The second child had been used to the last position hence with the new entry, she felt like all the attention had been shifted to the newborn child. I had to ensure that I balanced my time with both of them.

The unexpected

Despite being a mother of seven, she has realised that no matter how old the child grows, each of them will always want and crave for attention.

“Together with my husband, we have mastered ways to ensure that we spend quality time with our children so that none feels left out.

Years ago, I even resigned from my job, which involved a lot of travel when two of my daughters were still young and started my own company. I was struggling to leave them alone.

Now I have enough time to look after them and this has given me so much fulfillment,” she explains.

Joan Opicho who has been married for the last 10 years gave birth to her two children in quick succession.

Upon getting married, she immediately got pregnant with her first child. Six months later after the birth of her firstborn, she realised she had conceived-again.

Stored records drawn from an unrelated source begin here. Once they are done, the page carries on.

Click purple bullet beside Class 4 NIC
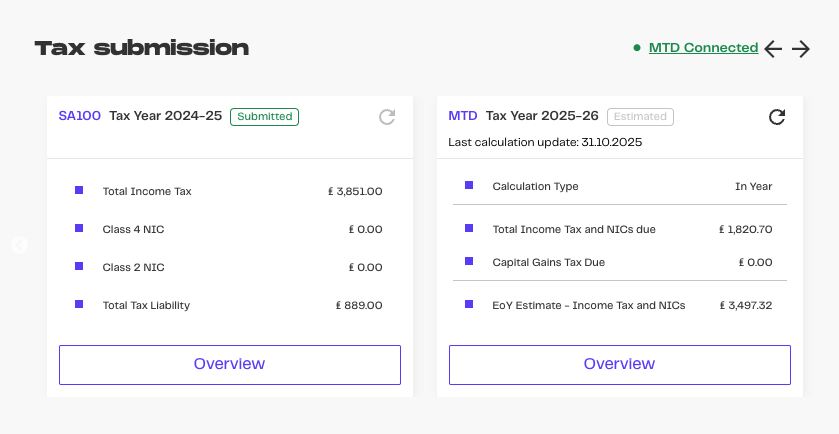Viewport: 839px width, 434px height. (79, 228)
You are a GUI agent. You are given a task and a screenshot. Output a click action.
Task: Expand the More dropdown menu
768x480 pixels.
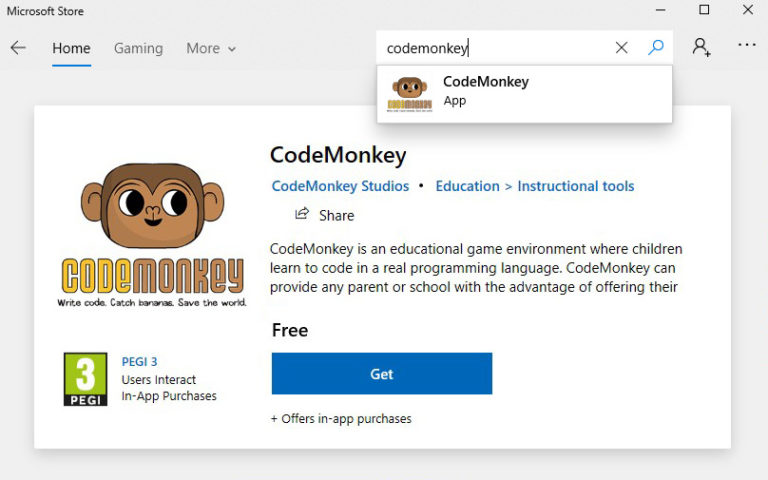[211, 48]
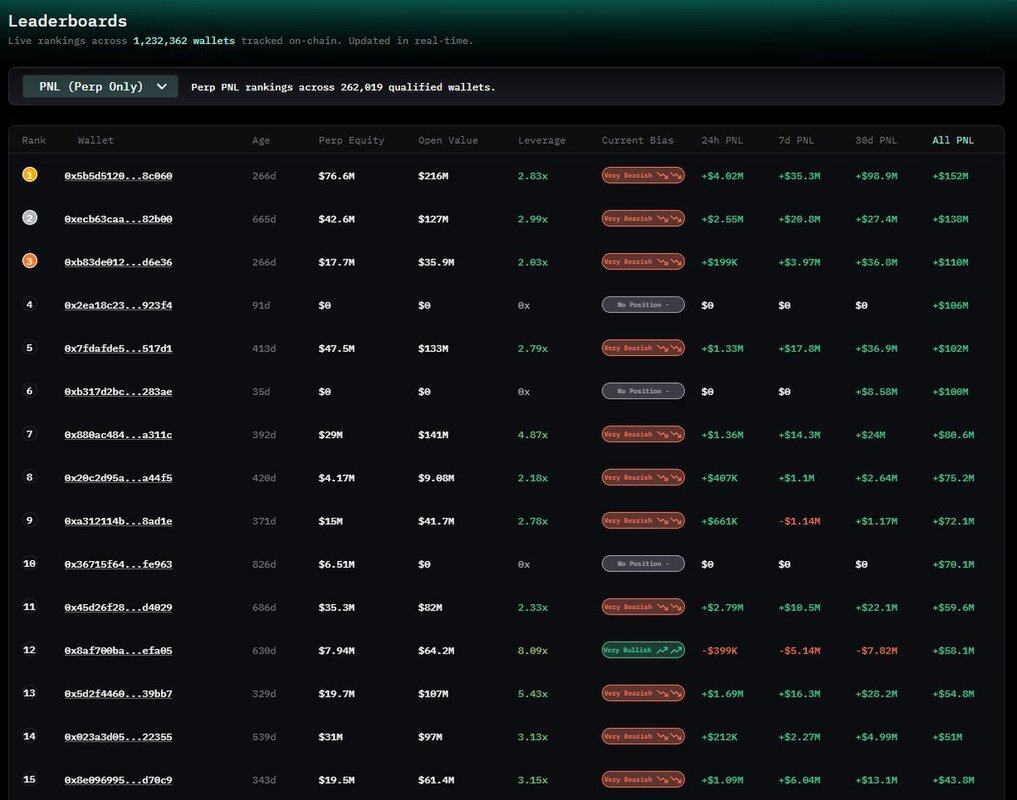
Task: Sort by 24h PNL column header
Action: click(722, 140)
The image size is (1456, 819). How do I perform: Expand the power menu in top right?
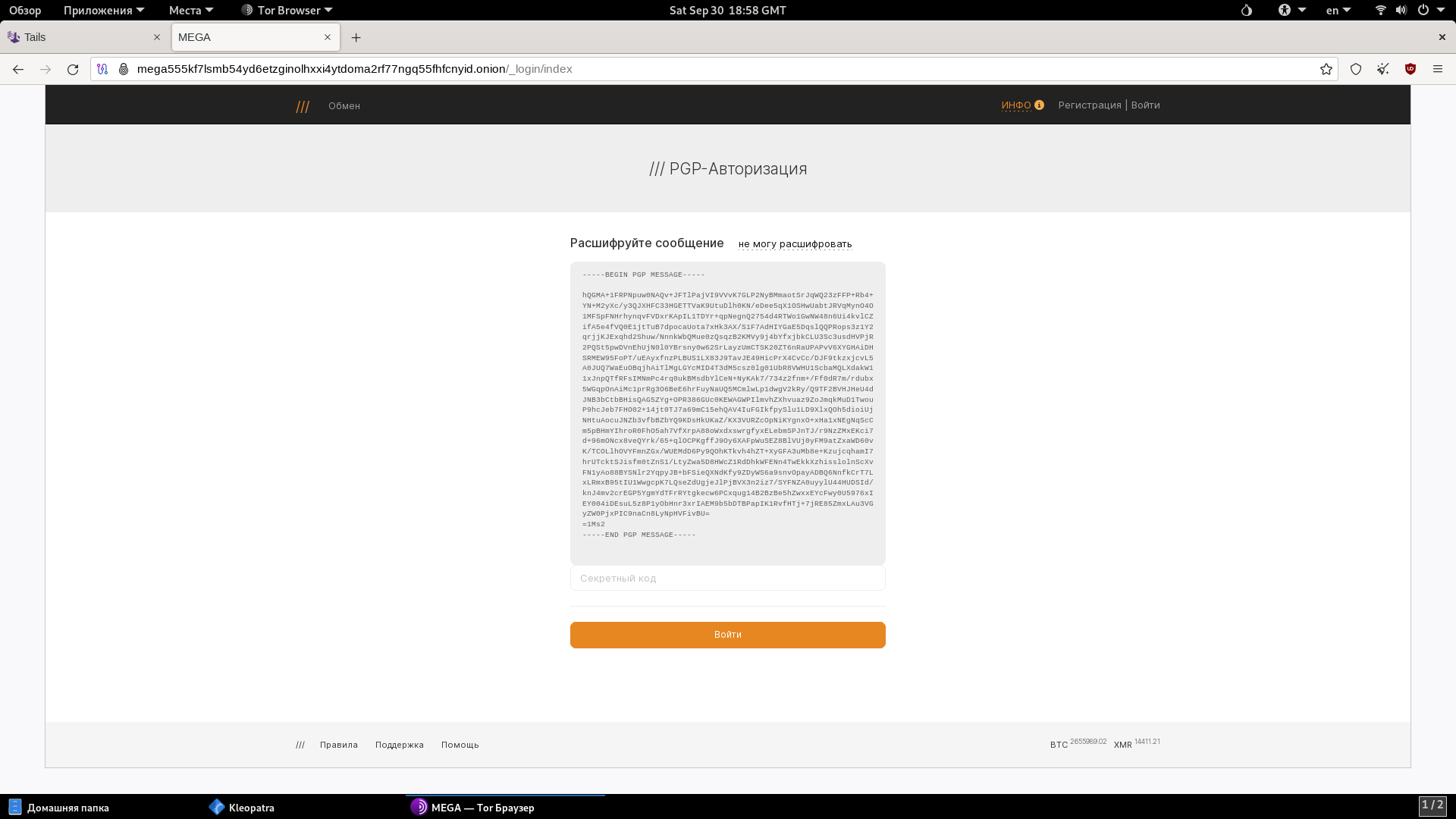click(x=1429, y=11)
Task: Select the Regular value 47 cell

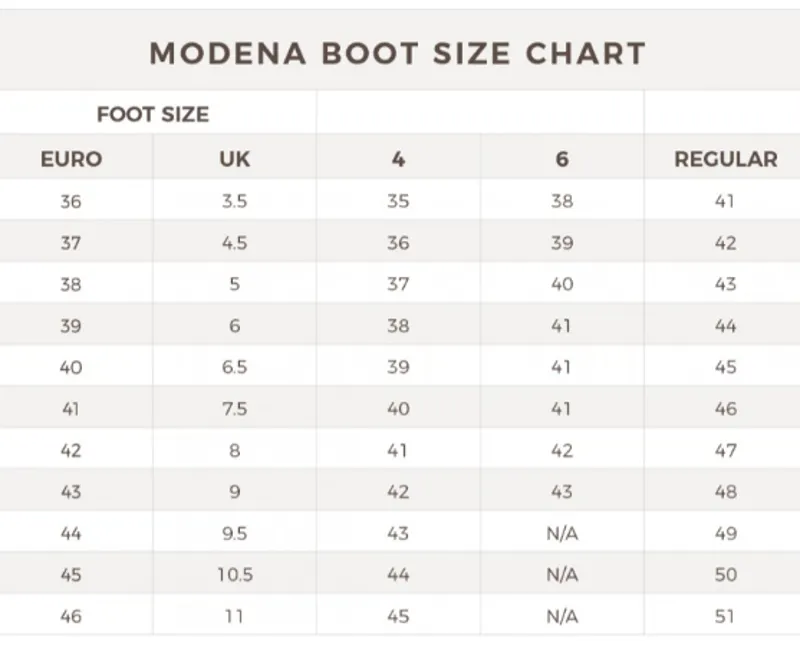Action: tap(726, 450)
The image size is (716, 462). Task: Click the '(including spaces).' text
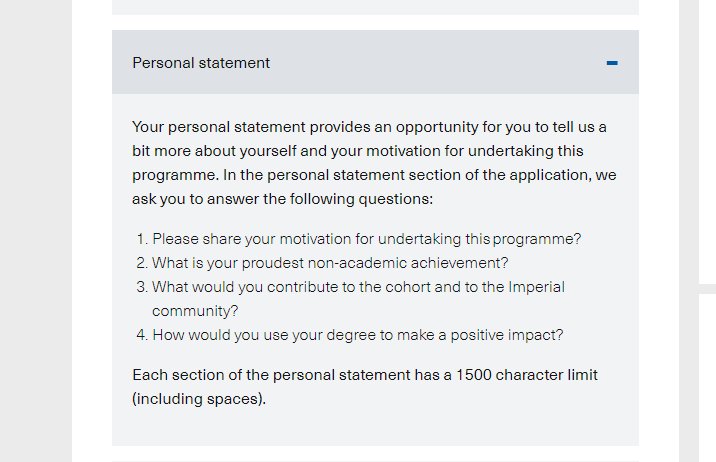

“Though I had prepared for my first child, my second born was unexpected. It was one particular month when I realised I had not received my regular menses and after a test ,the bombshell was dropped— I was indeed pregnant.

At first, I was in denial and stressed out. I didn’t know how I would manage bringing up a small baby and carrying another pregnancy. I was even afraid of what people would say,” recalls Joan. 

 But by following the doctor’s advice, she continued to breastfeed her first born child until she gave birth.

“It was tasking bringing up two small babies at the same time. But I thank God that I managed,” she says.

Dr Stephen Mutiso, a consultant gynaecologist, says child spacingis important because it gives the mother time to recover well hence improving her health before another pregnancy.

“It is also good for optimal care of the child including getting enough time to breastfeed and bond with the parents,” he says .

Research suggests that long intervals between pregnancies also pose concerns for mothers and babies.

Health concerns

A pregnancy five years or more after giving birth is associated with an increased risk of: high blood pressure (preeclampsia) and excess protein in urine after 20 weeks of pregnancy.

Other risks include slow or difficult labour or delivery, preterm birth, low birth weight and small size of gestational age.

“It is not clear why long pregnancy intervals are linked to health problems for mothers and babies.

t is possible that pregnancy improves uterine capacity to promote foetal growth and support, but over time these beneficial physiological changes disappear.

Maternal age or unmeasured factors, such as maternal illnesses, may also play a role,” he says.

However, the advantage of this big gap is that your older child can help. Your eldest child is independent enough not to need your constant attention — which means he may be able to assist you in caring for the baby.

And he may help in more subtle ways, too ;for example, your younger child could pick up talking, reading and even potty training from her older sibling.

Studies have also shown that women who wait less than 18 months after giving birth to get pregnant again are more likely to have a premature delivery.

Closely spaced pregnancies are also associated with low birthweight and small size for gestational age.

On the other hand, having pregnancies less than 12 months apart is associated with an increased risk of complications like placental abruption (when the placenta separates from the wall of the uterus before delivery) and placenta previa (when the placenta partially or completely covers the cervix) in women who delivered their first child via caesarean section.

It has further been linked to a higher risk of autism in the second child.